Selon la ministre de l’Agriculture Annie Genevard, « la loi n’a pas achevé son parcours », espérant que le Sénat pourra apporter des ajustements, notamment sur certaines dispositions qu’il pourrait revoir à la « base ».
Les prix planchers : un point de discorde
La dernière journée de débats a laissé un goût amer pour l’exécutif, notamment avec l’adoption de mesures concernant l’instauration de « prix planchers » dans les négociations commerciales entre agriculteurs et industriels.
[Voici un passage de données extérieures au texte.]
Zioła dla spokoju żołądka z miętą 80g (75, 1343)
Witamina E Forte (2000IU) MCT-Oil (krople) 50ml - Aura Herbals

Plusieurs amendements, soutenus par la France Insoumise et le Rassemblement National, ont été adoptés en ce sens. Ces mesures ont été vivement critiquées par la ministre Annie Genevard, qui craint qu’elles soient « profondément préjudiciables à l’intérêt des producteurs eux-mêmes ».
Un autre point de friction concerne l’article sur les pesticides. Les députés ont voté, via un amendement soutenu par la France Insoumise et le Rassemblement National, l’interdiction d’importer des denrées produites avec un pesticide interdit en France, même si ce pesticide est autorisé en Europe. Le gouvernement considère cette disposition comme contraire au droit européen, et espère que le Sénat pourra la corriger.
Des « victoires » pour le Rassemblement National
Le député RN David Magnier s’est dit « globalement satisfait » des modifications apportées au texte, même si tout n’est pas parfait. Il a notamment salué l’adoption d’un amendement permettant de présumer la légitimité de tirer sur un loup en cas d’« attaque imminente » contre un troupeau.
Le gouvernement a également obtenu un petit succès avec l’adoption d’une mesure lui permettant de légiférer par ordonnance. Cette disposition vise à réduire les contraintes administratives sur les bâtiments d’élevage, facilitant par exemple leur extension ou leur agrandissement.